Voilà qui est bien résumé, Lolo. Merci aux journalistes du Télégramme de laisser s'exprimer ces voix du peuple à côté de celle du Patron.
I.D
Communiqué du 16 juin 2014 publié le 18 juin 2014
Le Mouvement BREST POUR LA CULTURE appelle à un rassemblement citoyen
LE SAMEDI 21 JUIN à 17h00 - PLACE DE LA LIBERTE à BREST
Cela fait maintenant plus de deux mois que le Mouvement Brest pour la Culture dénonce l’accord signé le 22 mars par les partenaires sociaux sur la nouvelle convention de l’assurance-chômage et pointe les graves dangers qui pèsent sur l'avenir du spectacle vivant .

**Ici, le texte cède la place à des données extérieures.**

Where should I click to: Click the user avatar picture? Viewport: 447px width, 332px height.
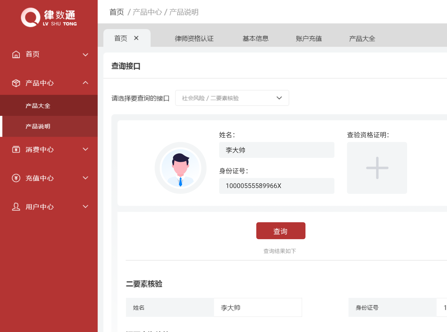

Cette nouvelle convention entérine de nouveaux reculs pour l’ensemble des chômeurs, précaires, intérimaires, intermittents, mais aussi pour l'ensemble des structures et des collectivités locales en charge des politiques publiques. Les nouvelles mesures de cette convention auront pour conséquence d’augmenter la précarité dans ce secteur.
Le mouvement réclame au ministre du travail, François Rebsamen, de suspendre la procédure d’agrément de l’accord du 22 mars et de remettre les partenaires sociaux autour de la table. Il demande de nouvelles négociations qui tiennent compte des propositions pertinentes, justes, adaptées et plus économiques élaborées par le Comité de suivi qui y travaille depuis 10 ans.
Le combat des professionnels du spectacle contre la nouvelle convention Unedic de leur régime d’assurance chômage recouvre un triple enjeu : la conception du travail, la place de la culture, le respect des principes démocratiques .
SOYONS NOMBREUX AU RASSEMBLEMENT BREST POUR LA CULTURE LE 21 JUIN A 17H.